Donnerstag, 28. März 2024

Beim Schneiden der Tomaten

Warum Küche, Kunst und Kultur als Teil unserer Identität zusammenhängen

Tomatenschneiden gilt mit Sicherheit nicht als eine der unterhaltsamsten Beschäftigungen. Aber muss alles, was gut und schön ist, zugleich unterhaltsam sein? Ist Caravaggios Ungläubiger Thomas unterhaltsam? Beethovens 7. Sinfonie ist es mit Sicherheit. Aber Michelangelos Pietà?

Irgendwie erscheint heute alles, was keinen „Spaß“ macht, grundsätzlich weniger wertvoll.

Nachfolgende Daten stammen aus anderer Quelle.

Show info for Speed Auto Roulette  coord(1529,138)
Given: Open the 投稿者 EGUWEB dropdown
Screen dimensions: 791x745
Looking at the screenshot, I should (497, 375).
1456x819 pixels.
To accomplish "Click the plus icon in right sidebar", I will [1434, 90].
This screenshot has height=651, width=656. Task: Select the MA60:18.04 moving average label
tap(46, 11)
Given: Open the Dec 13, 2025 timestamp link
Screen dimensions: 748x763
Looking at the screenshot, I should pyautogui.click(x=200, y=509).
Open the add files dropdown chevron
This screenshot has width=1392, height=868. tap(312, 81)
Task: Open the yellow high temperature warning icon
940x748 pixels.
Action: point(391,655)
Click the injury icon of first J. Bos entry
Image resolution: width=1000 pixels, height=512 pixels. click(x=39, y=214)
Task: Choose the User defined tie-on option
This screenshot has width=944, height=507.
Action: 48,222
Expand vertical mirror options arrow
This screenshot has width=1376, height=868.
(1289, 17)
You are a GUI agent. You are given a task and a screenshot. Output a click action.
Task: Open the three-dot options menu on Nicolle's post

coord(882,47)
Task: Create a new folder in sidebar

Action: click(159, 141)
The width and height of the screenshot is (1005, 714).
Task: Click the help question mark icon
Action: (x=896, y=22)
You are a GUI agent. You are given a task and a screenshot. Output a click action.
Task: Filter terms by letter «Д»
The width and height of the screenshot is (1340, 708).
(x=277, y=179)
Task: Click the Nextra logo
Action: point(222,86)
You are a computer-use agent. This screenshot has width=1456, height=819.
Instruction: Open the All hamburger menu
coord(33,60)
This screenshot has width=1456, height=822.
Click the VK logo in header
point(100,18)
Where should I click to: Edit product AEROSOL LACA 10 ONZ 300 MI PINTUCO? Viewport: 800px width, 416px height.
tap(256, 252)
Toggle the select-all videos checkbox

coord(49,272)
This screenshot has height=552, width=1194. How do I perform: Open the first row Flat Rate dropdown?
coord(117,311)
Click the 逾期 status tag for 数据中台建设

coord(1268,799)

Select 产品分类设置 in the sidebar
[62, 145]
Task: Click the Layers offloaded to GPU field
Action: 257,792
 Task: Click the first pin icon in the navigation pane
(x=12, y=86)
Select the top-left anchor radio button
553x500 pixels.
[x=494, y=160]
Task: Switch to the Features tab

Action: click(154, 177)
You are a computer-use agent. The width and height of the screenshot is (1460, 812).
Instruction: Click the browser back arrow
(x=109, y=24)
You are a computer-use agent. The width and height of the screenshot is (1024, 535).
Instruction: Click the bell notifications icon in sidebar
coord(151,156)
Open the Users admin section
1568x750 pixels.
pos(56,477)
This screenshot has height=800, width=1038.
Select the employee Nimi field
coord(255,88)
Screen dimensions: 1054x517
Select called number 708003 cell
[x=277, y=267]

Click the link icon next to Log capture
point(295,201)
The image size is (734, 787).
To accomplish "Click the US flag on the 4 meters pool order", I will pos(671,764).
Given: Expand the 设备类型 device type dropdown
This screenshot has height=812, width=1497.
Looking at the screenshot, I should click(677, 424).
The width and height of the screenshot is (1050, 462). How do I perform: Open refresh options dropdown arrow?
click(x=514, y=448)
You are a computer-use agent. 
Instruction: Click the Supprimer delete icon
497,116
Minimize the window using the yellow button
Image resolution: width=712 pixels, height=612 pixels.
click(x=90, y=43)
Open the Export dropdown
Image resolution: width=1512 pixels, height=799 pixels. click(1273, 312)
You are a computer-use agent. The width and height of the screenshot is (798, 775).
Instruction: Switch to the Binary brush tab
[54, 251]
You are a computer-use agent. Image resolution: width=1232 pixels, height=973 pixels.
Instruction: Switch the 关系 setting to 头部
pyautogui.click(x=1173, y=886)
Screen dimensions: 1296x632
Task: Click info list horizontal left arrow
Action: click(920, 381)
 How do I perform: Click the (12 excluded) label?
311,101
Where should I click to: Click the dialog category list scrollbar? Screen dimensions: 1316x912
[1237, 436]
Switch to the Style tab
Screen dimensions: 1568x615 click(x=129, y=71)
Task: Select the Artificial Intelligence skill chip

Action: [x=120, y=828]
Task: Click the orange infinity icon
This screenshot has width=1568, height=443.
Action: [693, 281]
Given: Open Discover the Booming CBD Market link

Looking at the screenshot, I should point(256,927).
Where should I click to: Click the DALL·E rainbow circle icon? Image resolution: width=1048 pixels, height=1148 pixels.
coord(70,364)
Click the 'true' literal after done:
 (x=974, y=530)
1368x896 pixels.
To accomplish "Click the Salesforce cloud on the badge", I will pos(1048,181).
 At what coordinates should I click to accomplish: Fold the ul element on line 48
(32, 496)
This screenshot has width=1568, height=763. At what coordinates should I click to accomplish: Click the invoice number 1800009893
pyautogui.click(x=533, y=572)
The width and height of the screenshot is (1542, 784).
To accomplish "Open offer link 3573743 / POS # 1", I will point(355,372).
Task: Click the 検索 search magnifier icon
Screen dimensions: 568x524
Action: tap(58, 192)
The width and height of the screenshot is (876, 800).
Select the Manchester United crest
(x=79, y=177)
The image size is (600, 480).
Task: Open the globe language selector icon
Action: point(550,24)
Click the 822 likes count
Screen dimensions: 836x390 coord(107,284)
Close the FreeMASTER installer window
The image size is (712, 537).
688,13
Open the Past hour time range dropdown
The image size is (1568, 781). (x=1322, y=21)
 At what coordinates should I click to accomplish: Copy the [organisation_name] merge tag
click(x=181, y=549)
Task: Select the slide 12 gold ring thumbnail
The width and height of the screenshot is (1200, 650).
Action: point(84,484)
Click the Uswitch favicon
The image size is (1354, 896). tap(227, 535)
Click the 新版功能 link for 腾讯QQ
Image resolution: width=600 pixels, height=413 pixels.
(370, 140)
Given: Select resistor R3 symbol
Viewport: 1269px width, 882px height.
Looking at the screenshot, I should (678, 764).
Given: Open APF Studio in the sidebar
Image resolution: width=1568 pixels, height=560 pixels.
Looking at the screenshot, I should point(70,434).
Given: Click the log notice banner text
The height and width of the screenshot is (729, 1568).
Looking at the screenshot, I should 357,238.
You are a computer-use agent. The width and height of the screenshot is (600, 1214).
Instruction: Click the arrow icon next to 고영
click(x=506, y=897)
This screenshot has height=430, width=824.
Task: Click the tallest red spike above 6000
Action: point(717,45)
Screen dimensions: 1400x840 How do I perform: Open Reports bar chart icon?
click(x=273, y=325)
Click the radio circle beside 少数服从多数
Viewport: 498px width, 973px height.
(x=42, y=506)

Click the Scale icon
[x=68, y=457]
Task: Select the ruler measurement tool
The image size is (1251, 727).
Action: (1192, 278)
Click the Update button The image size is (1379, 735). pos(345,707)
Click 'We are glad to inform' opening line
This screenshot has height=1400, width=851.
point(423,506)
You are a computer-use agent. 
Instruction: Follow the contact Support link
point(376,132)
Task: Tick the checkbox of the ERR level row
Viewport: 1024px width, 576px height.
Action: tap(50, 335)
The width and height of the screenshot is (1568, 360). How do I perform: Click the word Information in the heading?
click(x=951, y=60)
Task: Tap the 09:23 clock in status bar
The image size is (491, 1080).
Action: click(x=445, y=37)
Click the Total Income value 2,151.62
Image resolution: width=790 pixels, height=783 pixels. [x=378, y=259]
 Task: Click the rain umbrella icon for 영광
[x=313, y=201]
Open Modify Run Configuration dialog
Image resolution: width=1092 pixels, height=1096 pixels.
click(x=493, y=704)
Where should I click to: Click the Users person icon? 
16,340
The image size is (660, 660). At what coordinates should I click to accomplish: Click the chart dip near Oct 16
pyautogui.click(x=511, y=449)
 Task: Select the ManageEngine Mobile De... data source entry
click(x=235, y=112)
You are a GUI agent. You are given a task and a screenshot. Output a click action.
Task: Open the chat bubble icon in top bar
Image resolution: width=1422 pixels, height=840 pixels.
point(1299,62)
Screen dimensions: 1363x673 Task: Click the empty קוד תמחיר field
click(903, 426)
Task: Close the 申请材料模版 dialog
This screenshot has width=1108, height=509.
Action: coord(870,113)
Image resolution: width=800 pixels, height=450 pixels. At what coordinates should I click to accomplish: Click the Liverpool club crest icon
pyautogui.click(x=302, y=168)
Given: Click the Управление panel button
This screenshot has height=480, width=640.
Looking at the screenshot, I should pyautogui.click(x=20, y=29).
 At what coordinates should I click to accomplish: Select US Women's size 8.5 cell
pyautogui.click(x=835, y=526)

Ich habe mir sagen lassen, dass mittlerweile Tomatenschneidemaschinen existieren oder andere, die Arbeit erheblich verkürzende Mittel. Und mit Recht wird man die Frage stellen, weshalb ich eine solch redundante Zweckarbeit wie das Tomatenschneiden auf eine Stelle mit Meisterwerken der europäischen Zivilisation stelle.Die Frage kann nur jemand stellen, der entweder nicht aus dem romanischen Kulturkreis stammt, oder – noch schlimmer – aus dem romanischen Kulturkreis stammt und keinerlei Bezug zu seinen Wurzeln hat. Vielleicht kann sie auch bei einem Nicht-Romanen vorkommen, der überdies seine Wurzeln verloren hat.

Die Antwort ist simpel: Kochen ist eine Kunst und so ein immanenter Teil jeder Kultur, sodass Tomatenschneiden dieselbe Bedeutung besitzt, wie für einen Maler das Mischen seiner Farben, bevor er den Pinsel auf der Leinwand ansetzt.

Unsere traditionelle Kochkultur ist ein offensichtliches Bindeglied zur Geschichte unserer Vorfahren und mit deren Leben. Wir stehen damit in Kontinuität zu unseren Eltern, Großeltern und Urgroßeltern, wenn wir ihr Erbe forttragen – und mag es nur ein Rezept sein, das sich in Familienbesitz befindet. Auf der nächsten Ebene folgt die Kultur, ob nun regional oder national; und wer einen Sinn hat für das eigene Sein, das auf dieser Ebene besteht, der kocht prinzipiell anders als die Veggie-Lifestyle-Fraktion.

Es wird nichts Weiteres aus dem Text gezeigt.